ISLAMABAD: The net losses of the Pakistan Railways (PR) went up by seven per cent to Rs32.52 billion in 2013-14 from Rs30.5bn in the previous financial year, despite what has been claimed by government as a turnaround in its financial position.
This has been reported to the president and the parliament by the Auditor General of Pakistan (AGP) in annual report for 2014-15.
It noted that the PR also failed to achieve the target of ‘zero operating deficit’ and said the total operational working expenditure of Rs55.3bn was much higher than the gross earnings of Rs22.8bn. The expenses increased by Rs6.79bn, or 14pc, as compared to those of 2012-13. Resultantly, the operational losses increased to Rs32.52bn.
“This indicated that the Railways administration failed to achieve the target of zero operating deficit,” the AGP report said. The loss was covered with the amount provided by the federal government in the form of grant-in-aid.
The PR’s long-term liabilities went up by 1.87pc to Rs74.12bn from Rs72.7bn in 2012-13.
The PR’s capital and net worth increased by Rs22bn, or 34pc, over the preceding year. But the increase was due to investment by the federal government through cash released for development programmes.
Its deferred assets increased by Rs13.8bn, or 27pc, but this was because of wrong booking of the government investment on replacement account and same under the head ‘deferred assets’, the report said.
The report said the PR suffered a loss of Rs566 million due to a wrong decision of the Economic Coordination Committee of the Cabinet under which the Business Train was contracted out to a private party. This party did not pay its dues and the railways ministry did not submit a fresh summary for recovery of money as repeatedly requested by the PR management.

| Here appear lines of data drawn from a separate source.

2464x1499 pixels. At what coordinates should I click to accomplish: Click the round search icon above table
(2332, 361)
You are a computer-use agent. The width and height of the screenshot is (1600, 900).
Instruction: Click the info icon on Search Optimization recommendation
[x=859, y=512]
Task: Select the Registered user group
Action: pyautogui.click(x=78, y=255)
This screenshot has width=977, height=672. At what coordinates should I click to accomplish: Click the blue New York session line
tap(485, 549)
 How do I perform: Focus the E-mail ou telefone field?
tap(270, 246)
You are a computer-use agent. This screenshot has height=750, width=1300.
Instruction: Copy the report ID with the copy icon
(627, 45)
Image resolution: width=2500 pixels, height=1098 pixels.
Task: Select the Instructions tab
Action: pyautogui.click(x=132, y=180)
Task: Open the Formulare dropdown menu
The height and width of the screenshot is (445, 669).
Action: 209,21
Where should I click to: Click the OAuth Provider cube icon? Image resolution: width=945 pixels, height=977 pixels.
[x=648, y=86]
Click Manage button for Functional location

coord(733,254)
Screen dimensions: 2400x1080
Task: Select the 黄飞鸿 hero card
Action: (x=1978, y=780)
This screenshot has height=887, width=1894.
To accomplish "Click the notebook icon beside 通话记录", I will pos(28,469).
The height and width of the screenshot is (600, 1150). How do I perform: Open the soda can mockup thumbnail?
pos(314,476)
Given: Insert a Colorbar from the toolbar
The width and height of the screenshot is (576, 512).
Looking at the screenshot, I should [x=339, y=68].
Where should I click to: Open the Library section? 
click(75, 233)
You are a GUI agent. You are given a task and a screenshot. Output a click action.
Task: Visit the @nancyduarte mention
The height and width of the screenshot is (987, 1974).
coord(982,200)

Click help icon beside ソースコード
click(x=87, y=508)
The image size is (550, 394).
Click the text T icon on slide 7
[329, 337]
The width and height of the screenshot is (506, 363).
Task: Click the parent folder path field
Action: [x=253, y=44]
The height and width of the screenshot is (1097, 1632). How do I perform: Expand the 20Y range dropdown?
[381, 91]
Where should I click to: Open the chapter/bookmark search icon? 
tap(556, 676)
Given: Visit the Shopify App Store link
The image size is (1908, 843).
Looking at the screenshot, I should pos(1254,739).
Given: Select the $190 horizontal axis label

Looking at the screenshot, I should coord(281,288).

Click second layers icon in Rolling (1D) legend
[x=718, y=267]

The PR’s computerised reservation system did not cover all types of ticketing, said the report. This created problems when it came to generating accounting and statistical data about passenger traffic, said the report.
The e-ticketing facility was introduced in November 2007 and remained operational only for three months, but its cost and benefit analysis was never made.
The AGP also reported non-existence of system documentation, operations manual and training manual which caused multiple problems that led to increase in downtime.
The report said the PR was deducting general provident fund on a regular basis from the salary of its employees as shown for the year-end at Rs6.145bn. During the audit of record, it was noted that the said amount was not kept separately even though doing so was a mandatory statutory requirement.
The amount had been utilised for the past many years due to financial crunch faced by the PR and in practice nothing was available under the GPF head. “Due to that, PR was unable to pay off its liability of GPF as and when demanded by the employees.”
The report noted that overdraft would have been much higher if this amount was kept separate from the consolidated fund. “Resultantly, overdraft remained understated.”
This meant the public money was being used by the Railways for operational purposes, which was a clear violation of the rule specified for such accounts.
It said the PR was buying electricity from Wapda at higher rates and selling it to its employees living in residential colonies at cheaper rates, creating cash flow problems. There was a need for separate domestic connections for the colonies, the report said.